My hotel is close to the DHL office. I figured I should send my request for an absentee ballot by DHL for maximum probability of arrival. I sat inside. Nice air conditioned office. There were 2 people working. One freed up and a guy was there before me went up and did some transaction. Then it was my turn. I said I wanted to send one sheet of paper to an address in the United States. He inspected the address for a while. Then punched a number into his calculator and turned it around. 50000. I asked if there was anything cheaper. No. CFA 50000 is (US$100) the minimum amount for a small package which is how my letter would go, apparently. I said it was too expensive and headed out to find the post office.

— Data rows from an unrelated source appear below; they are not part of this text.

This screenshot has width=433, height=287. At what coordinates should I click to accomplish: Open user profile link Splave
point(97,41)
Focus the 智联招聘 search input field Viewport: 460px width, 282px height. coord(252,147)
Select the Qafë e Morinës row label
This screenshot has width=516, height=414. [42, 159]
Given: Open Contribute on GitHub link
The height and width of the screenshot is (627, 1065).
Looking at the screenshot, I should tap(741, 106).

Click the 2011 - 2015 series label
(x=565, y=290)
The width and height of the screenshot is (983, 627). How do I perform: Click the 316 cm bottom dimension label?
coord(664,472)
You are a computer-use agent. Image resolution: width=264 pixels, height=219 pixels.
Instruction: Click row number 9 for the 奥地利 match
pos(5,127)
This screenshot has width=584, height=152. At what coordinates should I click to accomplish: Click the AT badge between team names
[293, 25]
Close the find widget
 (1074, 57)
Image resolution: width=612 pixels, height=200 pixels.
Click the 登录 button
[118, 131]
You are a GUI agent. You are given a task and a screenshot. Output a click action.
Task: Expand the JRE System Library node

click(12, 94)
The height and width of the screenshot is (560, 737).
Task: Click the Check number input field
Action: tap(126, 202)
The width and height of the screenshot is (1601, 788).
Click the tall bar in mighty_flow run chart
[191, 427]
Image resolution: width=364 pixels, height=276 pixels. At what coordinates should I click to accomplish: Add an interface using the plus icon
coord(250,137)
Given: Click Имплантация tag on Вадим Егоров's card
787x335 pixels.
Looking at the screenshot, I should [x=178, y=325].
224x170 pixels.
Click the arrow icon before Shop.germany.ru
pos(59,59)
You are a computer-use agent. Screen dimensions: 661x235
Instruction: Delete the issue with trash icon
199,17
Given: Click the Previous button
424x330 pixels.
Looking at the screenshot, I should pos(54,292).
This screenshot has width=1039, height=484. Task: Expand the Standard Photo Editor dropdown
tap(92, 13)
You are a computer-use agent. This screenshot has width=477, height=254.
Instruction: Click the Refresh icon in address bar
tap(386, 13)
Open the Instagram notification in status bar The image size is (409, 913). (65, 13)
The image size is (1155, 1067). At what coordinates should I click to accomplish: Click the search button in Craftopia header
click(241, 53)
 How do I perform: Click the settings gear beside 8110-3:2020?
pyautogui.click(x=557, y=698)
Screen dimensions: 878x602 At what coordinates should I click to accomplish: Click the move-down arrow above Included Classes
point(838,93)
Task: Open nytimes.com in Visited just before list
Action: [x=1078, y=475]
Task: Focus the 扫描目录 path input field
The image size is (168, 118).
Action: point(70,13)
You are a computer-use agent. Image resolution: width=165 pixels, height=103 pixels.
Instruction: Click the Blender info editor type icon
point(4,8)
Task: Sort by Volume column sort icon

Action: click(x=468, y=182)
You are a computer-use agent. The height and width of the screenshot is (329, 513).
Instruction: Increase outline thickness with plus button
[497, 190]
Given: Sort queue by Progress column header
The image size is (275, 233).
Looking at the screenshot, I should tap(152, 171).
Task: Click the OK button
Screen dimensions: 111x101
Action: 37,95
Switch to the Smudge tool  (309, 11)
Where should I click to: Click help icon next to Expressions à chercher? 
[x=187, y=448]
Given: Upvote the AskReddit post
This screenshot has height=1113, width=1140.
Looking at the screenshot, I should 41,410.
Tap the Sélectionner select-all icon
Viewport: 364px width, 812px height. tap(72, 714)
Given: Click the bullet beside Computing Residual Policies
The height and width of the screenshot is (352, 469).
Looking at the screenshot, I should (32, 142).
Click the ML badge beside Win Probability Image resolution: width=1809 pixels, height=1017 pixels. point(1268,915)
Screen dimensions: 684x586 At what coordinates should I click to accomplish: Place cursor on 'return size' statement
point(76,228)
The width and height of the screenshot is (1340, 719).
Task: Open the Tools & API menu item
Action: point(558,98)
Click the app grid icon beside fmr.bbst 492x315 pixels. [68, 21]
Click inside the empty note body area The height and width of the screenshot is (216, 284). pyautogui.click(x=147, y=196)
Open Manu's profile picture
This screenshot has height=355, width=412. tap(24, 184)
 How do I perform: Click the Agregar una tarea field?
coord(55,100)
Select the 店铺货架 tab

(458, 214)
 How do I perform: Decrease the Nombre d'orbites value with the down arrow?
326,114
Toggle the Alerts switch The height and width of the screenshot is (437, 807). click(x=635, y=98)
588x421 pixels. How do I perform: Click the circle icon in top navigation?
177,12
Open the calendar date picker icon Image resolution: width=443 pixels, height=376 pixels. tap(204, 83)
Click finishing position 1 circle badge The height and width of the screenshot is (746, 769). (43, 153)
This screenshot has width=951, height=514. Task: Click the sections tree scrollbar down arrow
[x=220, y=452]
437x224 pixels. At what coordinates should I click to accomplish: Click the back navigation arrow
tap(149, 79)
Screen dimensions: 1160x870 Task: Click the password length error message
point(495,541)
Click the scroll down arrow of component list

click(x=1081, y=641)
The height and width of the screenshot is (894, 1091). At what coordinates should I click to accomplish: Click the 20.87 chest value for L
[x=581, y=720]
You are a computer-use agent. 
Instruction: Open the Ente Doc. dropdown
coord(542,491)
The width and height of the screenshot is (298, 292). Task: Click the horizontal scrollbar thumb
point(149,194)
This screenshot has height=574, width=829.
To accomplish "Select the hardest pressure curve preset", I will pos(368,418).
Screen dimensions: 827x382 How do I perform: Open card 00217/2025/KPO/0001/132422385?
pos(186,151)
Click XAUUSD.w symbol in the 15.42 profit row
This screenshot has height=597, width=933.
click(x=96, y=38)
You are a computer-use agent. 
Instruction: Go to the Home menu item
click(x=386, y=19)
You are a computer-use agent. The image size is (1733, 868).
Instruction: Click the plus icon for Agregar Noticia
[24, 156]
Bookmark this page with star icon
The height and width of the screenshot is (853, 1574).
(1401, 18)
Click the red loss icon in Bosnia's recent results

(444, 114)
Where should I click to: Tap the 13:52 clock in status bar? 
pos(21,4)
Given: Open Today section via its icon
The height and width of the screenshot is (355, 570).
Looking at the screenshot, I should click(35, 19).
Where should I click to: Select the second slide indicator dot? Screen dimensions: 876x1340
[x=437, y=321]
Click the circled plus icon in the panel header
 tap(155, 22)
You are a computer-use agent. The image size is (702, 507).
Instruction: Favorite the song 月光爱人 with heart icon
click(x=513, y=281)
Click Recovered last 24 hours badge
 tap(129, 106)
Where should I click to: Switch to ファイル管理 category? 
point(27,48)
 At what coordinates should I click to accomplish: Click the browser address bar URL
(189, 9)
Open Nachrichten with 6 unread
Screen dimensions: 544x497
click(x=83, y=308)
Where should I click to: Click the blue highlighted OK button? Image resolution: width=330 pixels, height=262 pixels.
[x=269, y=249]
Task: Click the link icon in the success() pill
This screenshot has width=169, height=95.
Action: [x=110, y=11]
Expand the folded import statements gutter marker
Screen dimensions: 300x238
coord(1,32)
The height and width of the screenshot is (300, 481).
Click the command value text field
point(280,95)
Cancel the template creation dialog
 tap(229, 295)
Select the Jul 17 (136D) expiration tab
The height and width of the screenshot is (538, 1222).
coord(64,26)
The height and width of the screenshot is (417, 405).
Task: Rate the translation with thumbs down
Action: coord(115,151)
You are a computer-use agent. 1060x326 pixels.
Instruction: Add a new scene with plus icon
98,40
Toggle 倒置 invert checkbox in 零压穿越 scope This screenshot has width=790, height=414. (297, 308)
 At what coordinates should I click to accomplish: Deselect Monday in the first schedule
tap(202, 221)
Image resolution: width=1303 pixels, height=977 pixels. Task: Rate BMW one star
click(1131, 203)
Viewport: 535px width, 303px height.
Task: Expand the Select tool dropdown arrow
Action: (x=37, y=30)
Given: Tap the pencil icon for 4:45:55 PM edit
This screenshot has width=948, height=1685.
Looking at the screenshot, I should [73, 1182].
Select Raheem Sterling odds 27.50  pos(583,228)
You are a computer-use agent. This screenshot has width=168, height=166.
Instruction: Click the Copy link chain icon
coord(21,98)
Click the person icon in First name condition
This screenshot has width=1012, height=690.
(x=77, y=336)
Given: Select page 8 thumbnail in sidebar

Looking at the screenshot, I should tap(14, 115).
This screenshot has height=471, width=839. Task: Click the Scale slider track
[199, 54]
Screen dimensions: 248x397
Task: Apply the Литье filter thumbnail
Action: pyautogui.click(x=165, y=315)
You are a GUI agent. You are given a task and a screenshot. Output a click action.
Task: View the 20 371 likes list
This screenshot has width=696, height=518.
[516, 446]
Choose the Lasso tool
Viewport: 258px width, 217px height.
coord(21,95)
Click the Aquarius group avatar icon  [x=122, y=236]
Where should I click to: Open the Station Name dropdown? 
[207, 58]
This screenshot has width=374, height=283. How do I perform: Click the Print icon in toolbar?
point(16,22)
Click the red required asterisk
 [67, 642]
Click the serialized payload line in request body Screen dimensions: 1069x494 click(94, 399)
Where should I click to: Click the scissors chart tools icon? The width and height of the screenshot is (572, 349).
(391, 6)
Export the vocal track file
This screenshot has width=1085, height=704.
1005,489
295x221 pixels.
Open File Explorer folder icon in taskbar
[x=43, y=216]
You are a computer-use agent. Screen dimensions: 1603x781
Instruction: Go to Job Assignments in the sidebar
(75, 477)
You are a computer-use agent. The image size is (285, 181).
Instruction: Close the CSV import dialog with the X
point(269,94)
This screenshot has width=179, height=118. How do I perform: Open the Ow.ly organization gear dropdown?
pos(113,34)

I wanted to head up Mohammed V but wound up on the Avenue des Peuples. This street is like a huge market. It is slow going. There are people and vehicles everywhere. It's utter chaos. I slowly wended my way up to where I figured I should turn left. When I was almost ready to turn, a guy recognized me from the Maison des Jeunes. He showed me a couple of necklaces and invited me to come to his store. I told him I wasn't in the market for anything, necklace included and there would be no point in going to his store because I wasn't going to buy anything anyway. His tag-team partner joined him at some point--they work in teams like that--did in Dakar as well. I tried to explain to him that he was wasting his time, but that argument never seems to work. Finally, I found the post office. He said he would wait for me. Great. I went in and got some stamps and sent 3 post cards, the letter the American embassy in Conakry about the corrupt customs officials in Faramoya who stole €30 from me, and then I posted a letter express to King County Elections--not so much so I can vote for Obama who will get Washington's electoral votes without my help, but so I can vote for Christine Gregoire who is in a tight race with Dino Rossi. I didn't have a complete return address and the pesky merchants tried to help me but they told me to put my US address. I asked the post woman if I could put my US address and she said yes, but I think she misunderstood me because when I gave her the envelope she looked at it funny, shook her head, and finally uttered a resigned "C'est bon".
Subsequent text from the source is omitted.